[Opening THE INPUT section]
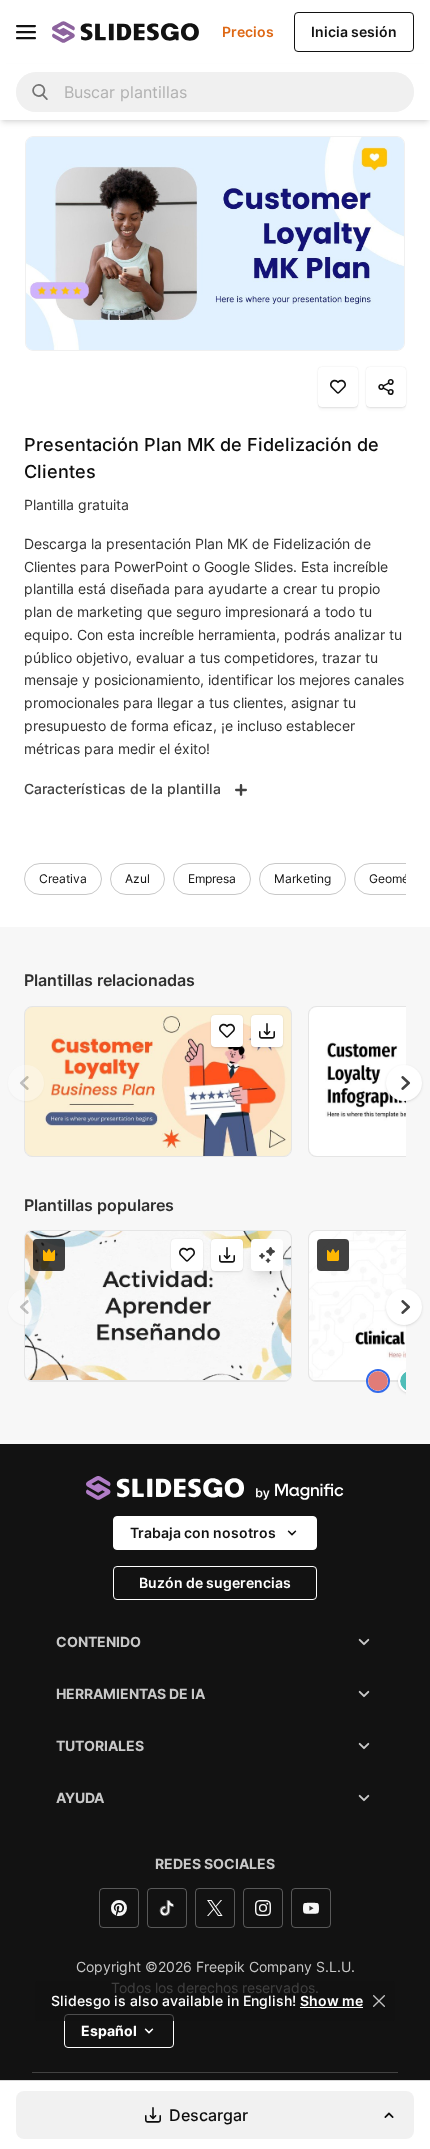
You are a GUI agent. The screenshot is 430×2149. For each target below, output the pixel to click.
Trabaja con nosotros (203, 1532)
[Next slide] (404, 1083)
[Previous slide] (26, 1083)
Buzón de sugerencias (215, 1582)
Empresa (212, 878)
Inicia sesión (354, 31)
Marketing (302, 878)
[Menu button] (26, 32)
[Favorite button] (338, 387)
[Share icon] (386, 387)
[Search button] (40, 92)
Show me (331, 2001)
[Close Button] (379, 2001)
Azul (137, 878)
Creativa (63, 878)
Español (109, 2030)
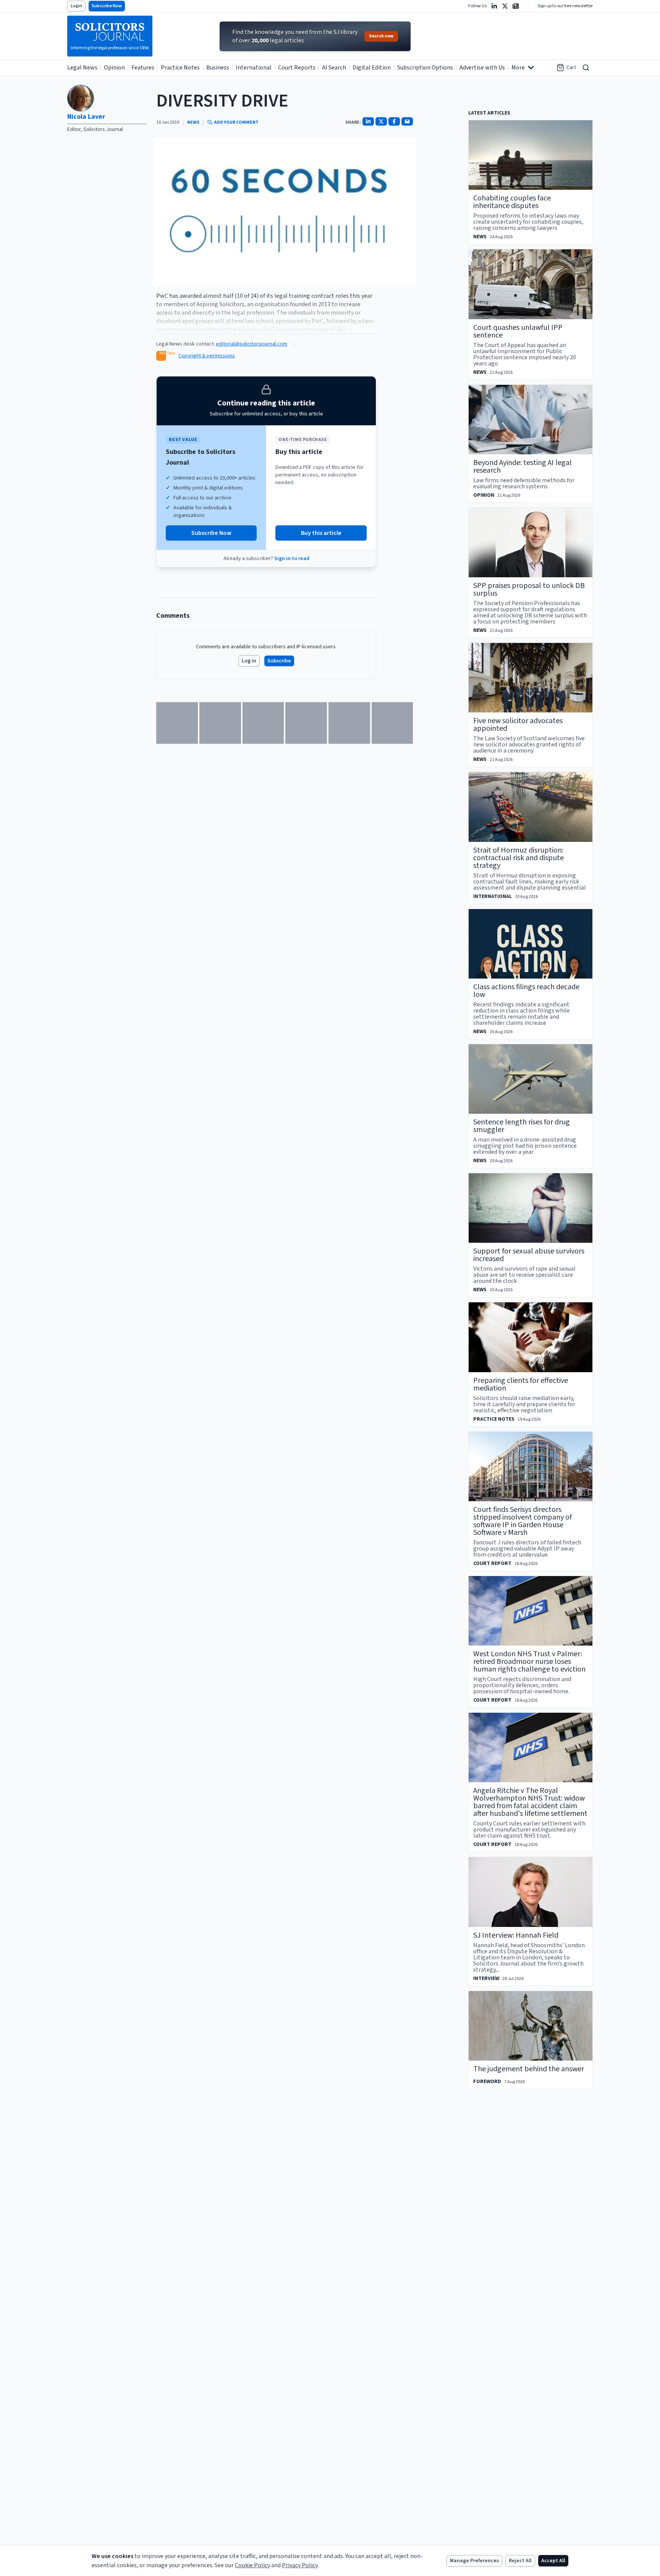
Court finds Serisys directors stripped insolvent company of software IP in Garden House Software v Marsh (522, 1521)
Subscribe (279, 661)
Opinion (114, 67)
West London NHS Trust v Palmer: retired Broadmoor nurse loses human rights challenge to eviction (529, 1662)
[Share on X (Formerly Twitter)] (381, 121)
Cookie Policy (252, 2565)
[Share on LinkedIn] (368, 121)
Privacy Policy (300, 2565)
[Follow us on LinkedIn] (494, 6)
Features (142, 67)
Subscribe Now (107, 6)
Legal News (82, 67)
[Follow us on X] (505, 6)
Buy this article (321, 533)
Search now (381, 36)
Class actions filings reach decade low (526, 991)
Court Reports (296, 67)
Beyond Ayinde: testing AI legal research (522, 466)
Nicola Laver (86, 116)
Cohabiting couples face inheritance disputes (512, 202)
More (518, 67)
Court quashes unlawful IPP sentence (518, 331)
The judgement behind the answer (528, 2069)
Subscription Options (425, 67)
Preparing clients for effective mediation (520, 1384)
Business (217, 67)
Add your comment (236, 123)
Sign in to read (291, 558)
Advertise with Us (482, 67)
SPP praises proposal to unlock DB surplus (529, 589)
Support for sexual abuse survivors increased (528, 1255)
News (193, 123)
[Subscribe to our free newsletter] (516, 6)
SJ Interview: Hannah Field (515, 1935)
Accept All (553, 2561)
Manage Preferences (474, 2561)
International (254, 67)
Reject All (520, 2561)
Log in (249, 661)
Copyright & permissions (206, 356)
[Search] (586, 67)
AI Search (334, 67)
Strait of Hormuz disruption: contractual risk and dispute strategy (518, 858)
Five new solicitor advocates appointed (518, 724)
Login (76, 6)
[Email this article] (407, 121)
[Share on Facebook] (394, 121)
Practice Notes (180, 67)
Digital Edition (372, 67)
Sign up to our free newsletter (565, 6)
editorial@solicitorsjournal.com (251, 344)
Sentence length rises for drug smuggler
[Closing THE INPUT section]
▶ [EXERCISE]: The data above must be given back verbatim, minus its images.

▶ [WRITTEN ANSWER]:
You are a GUI agent. The screenshot is 430×2149. For each target below, output the pixel to click.
Trabaja con nosotros (203, 1532)
[Next slide] (404, 1083)
[Previous slide] (26, 1083)
Buzón de sugerencias (215, 1582)
Empresa (212, 878)
Inicia sesión (354, 31)
Marketing (302, 878)
[Menu button] (26, 32)
[Favorite button] (338, 387)
[Share icon] (386, 387)
[Search button] (40, 92)
Show me (331, 2001)
[Close Button] (379, 2001)
Azul (137, 878)
Creativa (63, 878)
Español (109, 2030)
Court finds Serisys directors stripped insolvent company of software IP in Garden House Software v Marsh (522, 1521)
Subscribe (279, 661)
Opinion (114, 67)
West London NHS Trust v Palmer: retired Broadmoor nurse loses human rights challenge to eviction (529, 1662)
[Share on X (Formerly Twitter)] (381, 121)
Cookie Policy (252, 2565)
[Share on LinkedIn] (368, 121)
Privacy Policy (300, 2565)
[Follow us on LinkedIn] (494, 6)
Features (142, 67)
Subscribe Now (107, 6)
Legal News (82, 67)
[Follow us on X] (505, 6)
Buy this article (321, 533)
Search now (381, 36)
Class actions filings reach decade low (526, 991)
Court Reports (296, 67)
Beyond Ayinde: testing AI legal research (522, 466)
Nicola Laver (86, 116)
Cohabiting couples face inheritance disputes (512, 202)
More (518, 67)
Court quashes unlawful IPP sentence (518, 331)
The judgement behind the answer (528, 2069)
Subscription Options (425, 67)
Preparing clients for effective mediation (520, 1384)
Business (217, 67)
Add your comment (236, 123)
Sign in to read (291, 558)
Advertise with Us (482, 67)
SPP praises proposal to unlock DB surplus (529, 589)
Support for sexual abuse survivors increased (528, 1255)
News (193, 123)
[Subscribe to our free newsletter] (516, 6)
SJ Interview: Hannah Field (515, 1935)
Accept All (553, 2561)
Manage Preferences (474, 2561)
International (254, 67)
Reject All (520, 2561)
Log in (249, 661)
Copyright & permissions (206, 356)
[Search] (586, 67)
AI Search (334, 67)
Strait of Hormuz disruption: contractual risk and dispute strategy (518, 858)
Five new solicitor advocates appointed (518, 724)
Login (76, 6)
[Email this article] (407, 121)
[Share on Facebook] (394, 121)
Practice Notes (180, 67)
Digital Edition (372, 67)
Sign up to our free newsletter (565, 6)
editorial@solicitorsjournal.com (251, 344)
Sentence length rises for drug smuggler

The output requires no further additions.